Turns out the Angels were mostly nice as hell. Later we would find out the Hells Angels were the leading supplier to rock stars of good quality and quantity cocaine. This explains Altamont.

And often you would walk into bars around State street and Joe Cocker would be singing drunk off his ass. (Joe once bought my Dad a bloody Mary by accident at brunch at the soon-to-be-mentioned Cold Springs Tavern) Once we walked in on a heavenly jam duet with Kenny Loggins and Emmy Lou Harris.

But the best/worst was at the venerable old rustic and wooden stage coach stop bar, Cold Springs Tavern. My buddy, Mike, was the bartender and he looked the part. He looked exactly like Robert Redford in “Jeremiah Johnson” beard and all.

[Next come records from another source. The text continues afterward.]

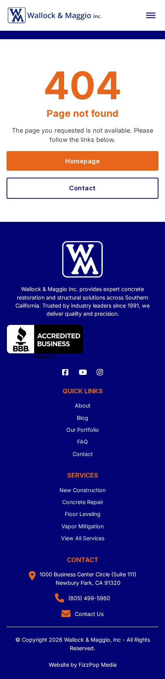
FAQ (82, 441)
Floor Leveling (83, 514)
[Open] (150, 15)
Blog (82, 417)
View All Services (82, 538)
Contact (82, 188)
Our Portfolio (82, 429)
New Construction (82, 490)
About (83, 405)
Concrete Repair (82, 502)
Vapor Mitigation (82, 526)
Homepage (82, 161)
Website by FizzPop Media (83, 664)
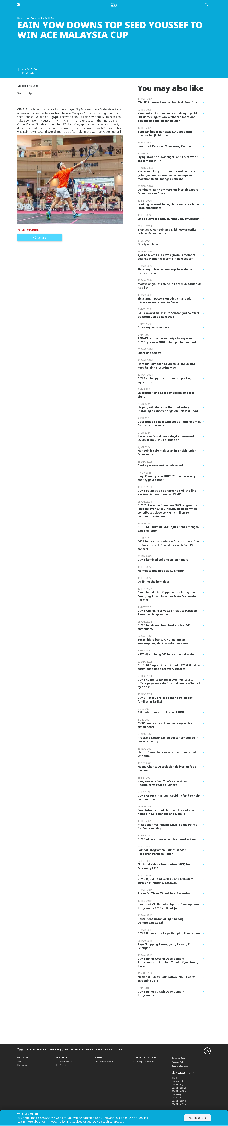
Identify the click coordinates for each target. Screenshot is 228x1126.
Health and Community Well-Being (44, 1049)
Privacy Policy (179, 1062)
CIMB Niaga (177, 1094)
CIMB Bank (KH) (179, 1091)
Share (42, 237)
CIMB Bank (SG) (179, 1087)
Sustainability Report (104, 1061)
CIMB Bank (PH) (179, 1104)
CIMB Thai (176, 1097)
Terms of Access (180, 1066)
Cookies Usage (179, 1058)
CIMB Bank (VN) (179, 1101)
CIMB (174, 1078)
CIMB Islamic (178, 1081)
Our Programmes (64, 1061)
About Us (21, 1061)
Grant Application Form (143, 1061)
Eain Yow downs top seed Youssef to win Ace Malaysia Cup (93, 1049)
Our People (22, 1065)
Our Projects (61, 1065)
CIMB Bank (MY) (179, 1084)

Mike invited us and a few of his buddies to drink for free and listen to the Captain Crunch and the Deep Cross Cowboys, a local band that specialized in country songs with obscene lyrics, like “It’s Hard To Say I Love You” (When You’re Sitting On My Face)

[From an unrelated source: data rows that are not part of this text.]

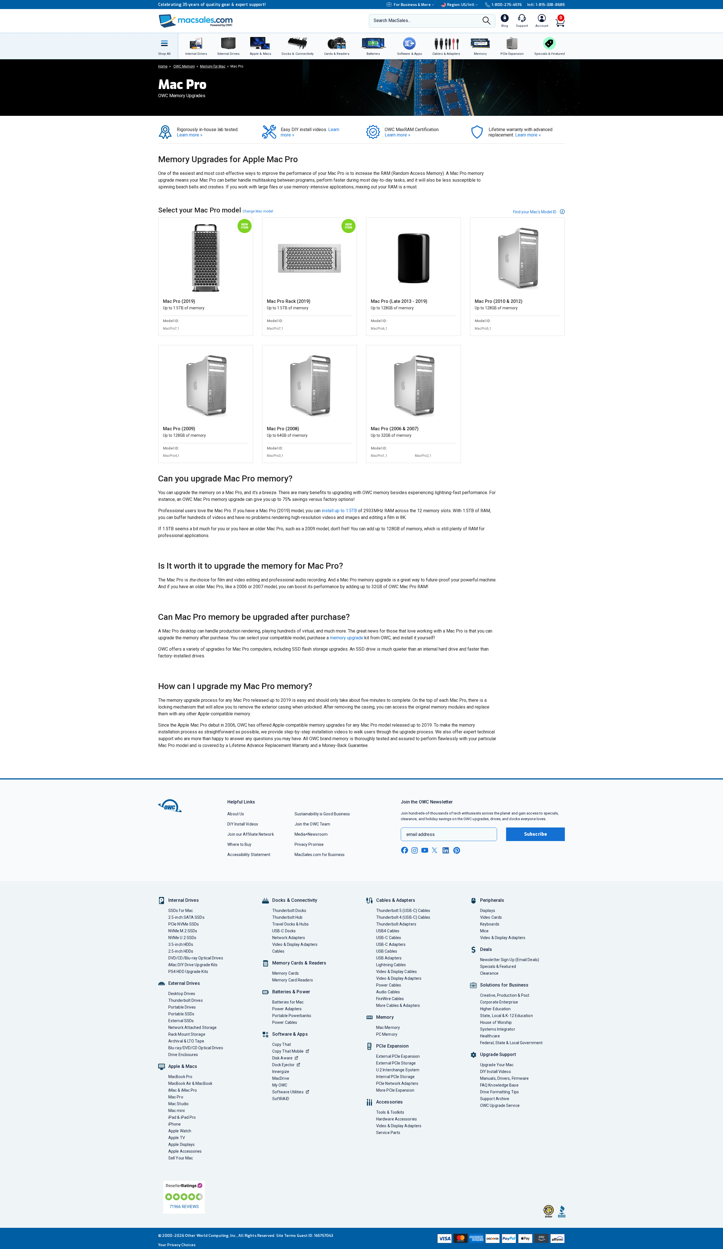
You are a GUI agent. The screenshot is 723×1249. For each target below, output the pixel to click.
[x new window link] (435, 850)
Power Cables (284, 1022)
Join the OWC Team (312, 824)
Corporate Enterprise (499, 1002)
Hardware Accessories (396, 1119)
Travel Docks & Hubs (290, 924)
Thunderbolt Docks (289, 910)
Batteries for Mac (288, 1002)
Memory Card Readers (292, 980)
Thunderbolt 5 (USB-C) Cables (403, 910)
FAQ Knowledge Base (499, 1085)
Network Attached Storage (192, 1027)
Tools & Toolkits (390, 1112)
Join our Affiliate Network (250, 834)
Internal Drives (183, 900)
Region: (460, 4)
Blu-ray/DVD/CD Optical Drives (195, 1048)
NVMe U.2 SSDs (182, 937)
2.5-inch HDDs (180, 951)
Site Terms (286, 1235)
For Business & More (412, 4)
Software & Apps (290, 1034)
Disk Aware (282, 1058)
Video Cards (491, 917)
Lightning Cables (391, 965)
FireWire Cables (390, 998)
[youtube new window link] (424, 850)
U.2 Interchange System (397, 1070)
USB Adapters (389, 958)
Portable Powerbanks (291, 1015)
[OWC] (195, 21)
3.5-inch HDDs (180, 944)
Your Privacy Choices (176, 1245)
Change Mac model (258, 211)
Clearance (489, 973)
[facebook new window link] (404, 850)
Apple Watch (179, 1131)
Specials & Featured (498, 966)
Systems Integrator (497, 1029)
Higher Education (495, 1009)
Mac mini (176, 1110)
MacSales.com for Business (320, 854)
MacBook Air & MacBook (190, 1083)
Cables (278, 951)
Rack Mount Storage (186, 1034)
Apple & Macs (182, 1066)
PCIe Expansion (392, 1046)
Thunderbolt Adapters (396, 924)
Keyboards (489, 924)
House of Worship (496, 1022)
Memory (385, 1017)
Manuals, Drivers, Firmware (504, 1078)
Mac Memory (388, 1027)
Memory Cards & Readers (299, 963)
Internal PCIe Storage (395, 1076)
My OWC (280, 1085)
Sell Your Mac (180, 1158)
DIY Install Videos (242, 824)
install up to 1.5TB (339, 510)
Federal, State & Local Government (511, 1043)
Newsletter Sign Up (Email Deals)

CCATDCC were actually really good and we had a great time and headed back down the mountain to our Isla Vista beach front apartment. (Two of us were waiting tables for Sunday brunch the next day at the Elegant Farmer) The next morning we walked out on a half-drunk, half-awake Mike, who just staggered in as he was sleeping on our living room couch the entire summer, and he mumbled with his eyes closed;

“Oh, why did you leave? Why in the hell did you leave?”

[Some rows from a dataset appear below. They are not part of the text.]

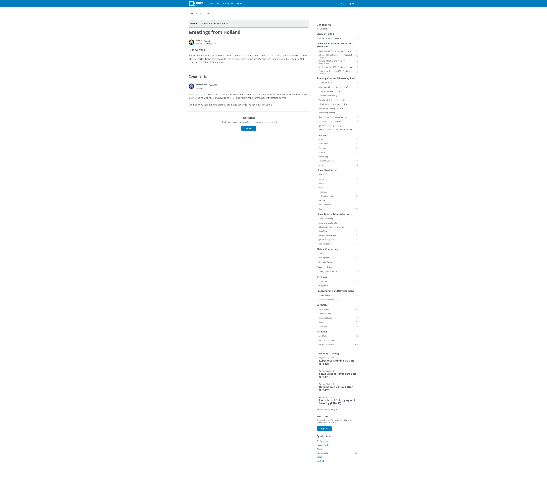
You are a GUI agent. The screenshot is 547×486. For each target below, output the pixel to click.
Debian (338, 174)
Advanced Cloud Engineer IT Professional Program (338, 56)
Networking (338, 156)
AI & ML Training (338, 82)
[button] (191, 42)
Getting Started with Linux (338, 271)
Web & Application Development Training (338, 129)
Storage (338, 165)
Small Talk (338, 336)
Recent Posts (323, 445)
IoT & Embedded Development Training (338, 104)
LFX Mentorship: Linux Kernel (338, 38)
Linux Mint (338, 183)
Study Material (338, 285)
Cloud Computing (338, 218)
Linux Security (338, 231)
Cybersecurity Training (338, 95)
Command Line (338, 313)
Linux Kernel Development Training (338, 108)
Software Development (338, 299)
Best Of (320, 461)
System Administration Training (338, 121)
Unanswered (337, 453)
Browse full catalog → (327, 409)
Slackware (338, 200)
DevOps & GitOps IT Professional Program (338, 67)
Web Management (338, 244)
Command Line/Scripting (338, 223)
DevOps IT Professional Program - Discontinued (338, 62)
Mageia (338, 187)
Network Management (338, 235)
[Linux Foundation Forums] (196, 3)
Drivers (338, 139)
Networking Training (338, 112)
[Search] (342, 3)
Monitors (338, 148)
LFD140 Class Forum (338, 340)
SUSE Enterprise (338, 204)
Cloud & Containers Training (338, 91)
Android (338, 253)
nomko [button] (199, 41)
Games (338, 322)
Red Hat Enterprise (338, 196)
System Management (338, 239)
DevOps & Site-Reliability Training (338, 100)
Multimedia (338, 152)
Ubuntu (338, 209)
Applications (338, 309)
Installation (338, 326)
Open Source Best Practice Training (338, 117)
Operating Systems (338, 262)
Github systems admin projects (331, 227)
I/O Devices (338, 143)
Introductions (338, 281)
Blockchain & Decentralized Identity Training (338, 87)
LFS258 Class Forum (338, 344)
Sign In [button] (248, 128)
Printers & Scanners (338, 160)
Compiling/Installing (338, 318)
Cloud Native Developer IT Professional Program (338, 72)
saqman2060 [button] (201, 85)
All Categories (323, 28)
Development (338, 257)
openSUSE (338, 192)
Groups (320, 457)
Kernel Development (338, 295)
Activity (320, 449)
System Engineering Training (338, 125)
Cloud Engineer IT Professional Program (338, 51)
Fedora (338, 179)
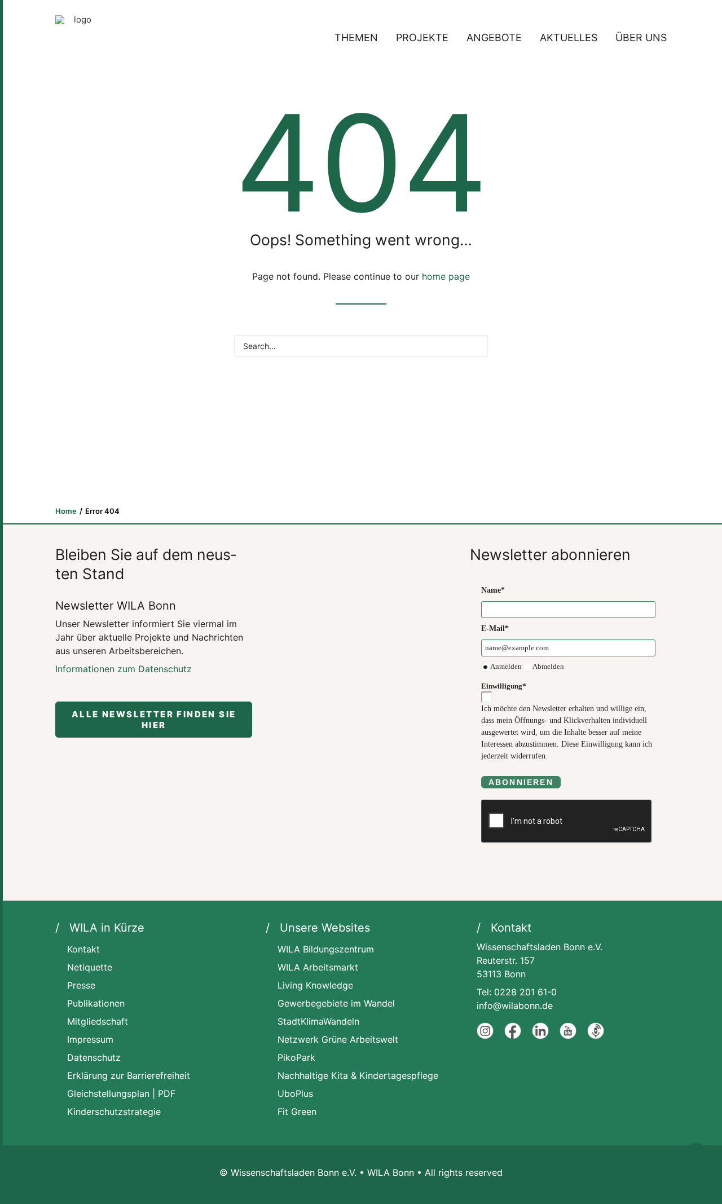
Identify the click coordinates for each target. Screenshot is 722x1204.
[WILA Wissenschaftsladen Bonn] (77, 37)
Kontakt (83, 949)
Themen (356, 37)
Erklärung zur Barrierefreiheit (128, 1075)
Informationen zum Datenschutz (123, 668)
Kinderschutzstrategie (114, 1111)
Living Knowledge (315, 985)
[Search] (361, 346)
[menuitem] (360, 38)
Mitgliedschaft (97, 1021)
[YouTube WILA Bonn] (568, 1036)
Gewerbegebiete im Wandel (336, 1003)
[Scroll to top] (696, 1155)
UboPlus (295, 1093)
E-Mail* (495, 628)
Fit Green (297, 1111)
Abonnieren (520, 782)
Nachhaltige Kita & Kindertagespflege (358, 1075)
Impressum (90, 1039)
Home (66, 510)
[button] (474, 345)
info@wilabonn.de (515, 1005)
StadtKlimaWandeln (318, 1021)
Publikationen (96, 1003)
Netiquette (89, 967)
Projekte (422, 37)
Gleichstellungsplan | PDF (121, 1093)
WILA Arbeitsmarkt (318, 967)
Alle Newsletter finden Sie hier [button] (155, 719)
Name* (493, 590)
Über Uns (641, 37)
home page (446, 276)
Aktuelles (568, 37)
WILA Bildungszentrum (326, 949)
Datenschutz (94, 1057)
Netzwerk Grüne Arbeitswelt (338, 1039)
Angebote (494, 37)
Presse (81, 985)
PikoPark (296, 1057)
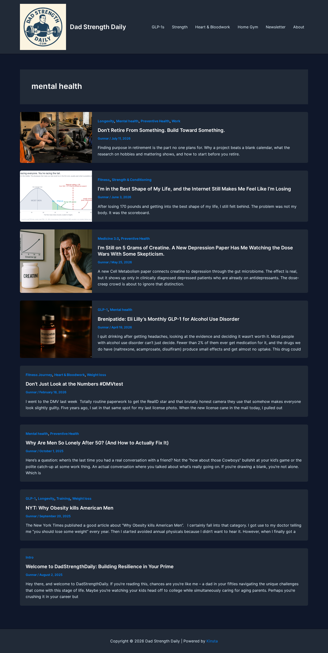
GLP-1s (158, 27)
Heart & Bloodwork (212, 27)
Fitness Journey (39, 375)
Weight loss (96, 375)
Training (63, 498)
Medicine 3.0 (108, 238)
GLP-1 (103, 310)
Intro (30, 557)
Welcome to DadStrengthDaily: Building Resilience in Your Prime (100, 566)
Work (176, 121)
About (298, 27)
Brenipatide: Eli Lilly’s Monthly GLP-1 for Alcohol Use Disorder (168, 319)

Apparently right after we left, fresh from an L.A. studio session, into the bar strode Jackson Browne and a truly inebriated Joe Walsh and a likewise Jimmy Buffet, and apparently they played, sang and jammed in this cozy log cabin bar all night. And, this being the Eighties, they had a guy with them who was freely dispensing to the bar patrons a mysterious powder that enables folks to stay up all night. We then remembered we had passed their limo when we drove down the mountain road.

Oh well.

By the way, any rock/country/outlaw band looking for a grill chef/comedian/harmonica player for your next Western tour swing, I can be had for merely session musician rates. Can grill me a mean tri-tip, tell a belly-hurtin’ joke and play a tear-jerkin or boot stomping solo or fill on harp.

Neeeeeeeeeeeeeeeeeeeeeeeeeeeeeeeeeeeeee Haaaaaaaaaaaw.